When the current reaches b, the current passes through the thermal fuse 41. The rectangular solid portion provided in contact with the right lead 43b is a temperature-sensitive pellet 45, which melts at a predetermined operating temperature and unloads the auxiliary spring 46 pressing the movable electrode 44. The movable electrode 44 is separated from the lead 43a by the expansion of the compression spring 42, and the current is interrupted.

[0004] Here, the role of the compression spring 42 and the auxiliary spring 46 will be briefly described. When the pressing force applied to the movable electrode 44 by the auxiliary spring 46 is released, the compression spring 42 is shown in the figure. Move to the right to move the left lead 43a
And the movable electrode 44. Conversely, the auxiliary spring 46 is placed on the temperature-sensitive pellet 45 and presses the movable electrode 44 against the left lead 43a. Before the operation, a current flows from the left lead 43a to the right lead 43b. Is to be secured.

[0005] The reason why the auxiliary spring 46 is particularly necessary is that the melting of the thermosensitive pellet 45 does not have such a property that the melting of the thermosensitive pellet 45 is started at a time as the operating temperature approaches, and that the melting of the thermosensitive pellet 45 is performed at once. Even if the temperature-sensitive pellet 45 approaches the operating temperature and slightly melts, the auxiliary spring 4
6 expands and serves to press the movable electrode 44 still against the left lead 43a, and when the thermosensitive pellet 45 is completely melted, the movable electrode 44 is separated from the left lead 43a by the compression spring 42. In this way, the current can be interrupted. In short, the movable electrode 44 is separated to the right at a time only in a completely melted state of the temperature-sensitive pellet 45 so as to cut off the current flowing under the lead 43b and the movable electrode 44.

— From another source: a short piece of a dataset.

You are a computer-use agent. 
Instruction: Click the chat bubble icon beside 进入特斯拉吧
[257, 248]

In FIG. 1B, the temperature fuse 41 rises to a predetermined temperature and the temperature-sensitive pellet 45 melts.
Indicates a state in which is operated. In such a case, as described above, the compression spring 42 is unloaded, and as the compression spring 42 expands, the movable electrode 44 pressed against the left lead wire 43a is separated from the lead wire 43a and the left lead wire 43a is separated. The current flowing from the lead 43a to the right lead 43b is cut off. In addition, various temperature-sensitive pellets 45 are selected depending on how the operating temperature is set as such a temperature-sensitive pellet 45.

Conventionally, the operating temperature of the device manufactured by the applicant is about 70 ° C. to 240 ° C., and the operating accuracy under normal operation is generally about ± 2 ° C. The rated current is 10 amps and the rated voltage is 2
Those having a voltage of about 50 volts are generally used. The outer diameter of this type of thermal fuse is about 60 mm to 80 mm in total length including the lead.
About 0 mm. The metal case is generally cylindrical, and the outer diameter of the metal case is about 4.2 mm, and the length of the main body of the metal case is about 11 mm. Therefore, this type of thermal fuse is small, so it operates sensitively to temperature changes.It is made of a metal case in an airtight structure, has little change over time in characteristics and high operating accuracy. Once operated, it is in a form that does not recover even if the temperature drops.

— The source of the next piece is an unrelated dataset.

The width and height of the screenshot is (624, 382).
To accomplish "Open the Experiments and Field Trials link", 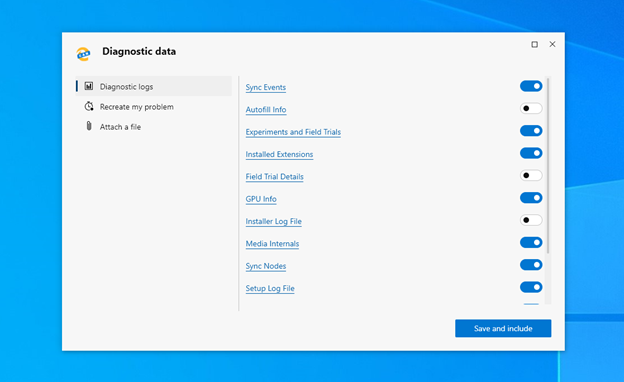I will click(293, 132).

For example, this type of thermal fuse is used for electric stoves and electric kotatsu, electric carpets, irons and trouser presses, air conditioners and ventilation fans, gas baths and gas water heaters,
It is used in pencil sharpeners, liquid crystal televisions, color televisions, refrigerators, electric rice cookers, fluorescent lamps, desk lamps, transformers, rechargeable batteries, hot water toilet seats, copiers, printers, and the like. In particular, in recent years, the demand for safety for products has been increasing, and the products are extremely high in social needs. From such a viewpoint, the thermal fuse is required to have extremely high reliability. This is because if the thermal fuse does not operate with a high degree of accuracy, a fire may occur, thereby injuring a person or, in the worst case, causing death.

On the other hand, as described above, as can be seen from the general structure of the thermal fuse and its operating condition, in this type of thermal fuse, the movable electrode and the lead are merely pressed against each other. The structure is such that the lead and the movable electrode are easily separated from each other. Therefore, there is a small gap between the lead and the movable electrode, but when a high current flows, a spark occurs in this part, and the phenomenon that the movable electrode and a part of the lead are melted by the spark also occurs. ing. Further, when the leads and the movable electrode are microscopically viewed, they are not necessarily finished to be smooth, so that the movable electrode and the lead may be mechanically and microscopically fitted.

In order to eliminate the malfunction of the movable electrode by welding or mechanically fitting the movable electrode and the lead, the present inventors have developed a structure in which the movable electrode is separated using a shape memory alloy. Provide the adopted thermal fuse. Therefore, a conventional thermal fuse using a shape memory alloy will be briefly described. FIG. 5 shows an example of a thermal fuse 51 using a shape memory alloy.

To briefly explain this type of thermal fuse, shape memory alloys are notable for latching unlike bimetals because they have a large operation stroke, and are advantageous for miniaturization. As shown in the figure, the lead 53a and the lead 53b are connected by a shape memory alloy because they have an integration effect on the surge current, and when a predetermined temperature is reached, the shape memory alloy returns to its original shape, A structure in which the connection between the leads 53a and 53b is opened to interrupt the current is considered.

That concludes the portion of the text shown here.